▶ _Exercise_
Using the records below, quote only the span that opens with the line containing "特定商取引法 (400, 2524)" and closes with the line containing "ネコ用オモチャ (264, 1992)", exactly and inclusively.

▶ _Records for this exercise_
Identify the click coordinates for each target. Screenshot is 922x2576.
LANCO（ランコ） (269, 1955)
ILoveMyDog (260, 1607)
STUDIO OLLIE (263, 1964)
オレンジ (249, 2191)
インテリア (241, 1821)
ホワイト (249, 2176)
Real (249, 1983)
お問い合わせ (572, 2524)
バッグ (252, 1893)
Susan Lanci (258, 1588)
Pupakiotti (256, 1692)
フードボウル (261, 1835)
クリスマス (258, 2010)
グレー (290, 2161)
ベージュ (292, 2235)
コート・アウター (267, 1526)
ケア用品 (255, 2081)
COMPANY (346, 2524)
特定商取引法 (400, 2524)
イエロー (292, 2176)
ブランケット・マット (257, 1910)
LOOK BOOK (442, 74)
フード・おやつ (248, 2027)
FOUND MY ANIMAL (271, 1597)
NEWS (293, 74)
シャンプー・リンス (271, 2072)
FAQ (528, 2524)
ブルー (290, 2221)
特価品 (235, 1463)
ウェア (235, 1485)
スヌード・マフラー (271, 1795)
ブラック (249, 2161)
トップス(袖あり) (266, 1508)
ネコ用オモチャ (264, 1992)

--

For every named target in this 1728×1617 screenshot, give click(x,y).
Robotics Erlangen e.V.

▶ _Written solution_
特定商取引法 (400, 2524)
イエロー (292, 2176)
ブランケット・マット (257, 1910)
LOOK BOOK (442, 74)
フード・おやつ (248, 2027)
FOUND MY ANIMAL (271, 1597)
NEWS (293, 74)
シャンプー・リンス (271, 2072)
FAQ (528, 2524)
ブルー (290, 2221)
特価品 (235, 1463)
ウェア (235, 1485)
スヌード・マフラー (271, 1795)
ブラック (249, 2161)
トップス(袖あり) (266, 1508)
ネコ用オモチャ (264, 1992)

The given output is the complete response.